While Patsy didn’t visit the pub very often, he misses it for the social outlet that it provided for the community.

“People got to know each other there, you could meet people, and everybody needs people. People were delighted to see each other and as they say, have the bit o’ craic.”

Patsy has always enjoyed chat and camaraderie and says he had an abundance of each while working on a bread run in Spicers for 31 years, where he made some great friends. He worked as a landscaper and gardener before retirement and as a farmhand in his early years. He also kept his own animals in fields at the back of his house and elsewhere, “not for the money that was in it but to see the animals thrive.”

Patsy speaks warmly of his and Sheila’s family of 4 boys, 3 girls and 15 grandchildren who live in Meath, Westmeath and Leitrim. “We have a great family,” he says. “We have been blessed.” Through the ups and downs of life, Patsy has always reverted back to his love of nature and animals and his deep religious faith. “If anyone has anything going on, they should really work over the clay.
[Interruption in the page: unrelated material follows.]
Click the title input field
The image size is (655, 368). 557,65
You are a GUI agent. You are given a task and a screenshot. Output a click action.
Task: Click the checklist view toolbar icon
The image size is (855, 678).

There is healing in the clay,” he says. “People should do more of it and teach children early on about the benefits.”

Patsy’s tenure as the gardening king of Robinstown has recently come to an end as he has decided to hang up his shovel and spade. For Patsy who just celebrated his 77th birthday last weekend, it wasn’t a case of wanting to slow down, but having to due to some ongoing health issues including an aneurism in his stomach, along with a hernia and heart trouble.

One thing is for sure, Patsy with his zest for life and his tidy workmanship, will be a hard act to follow round Robinstown.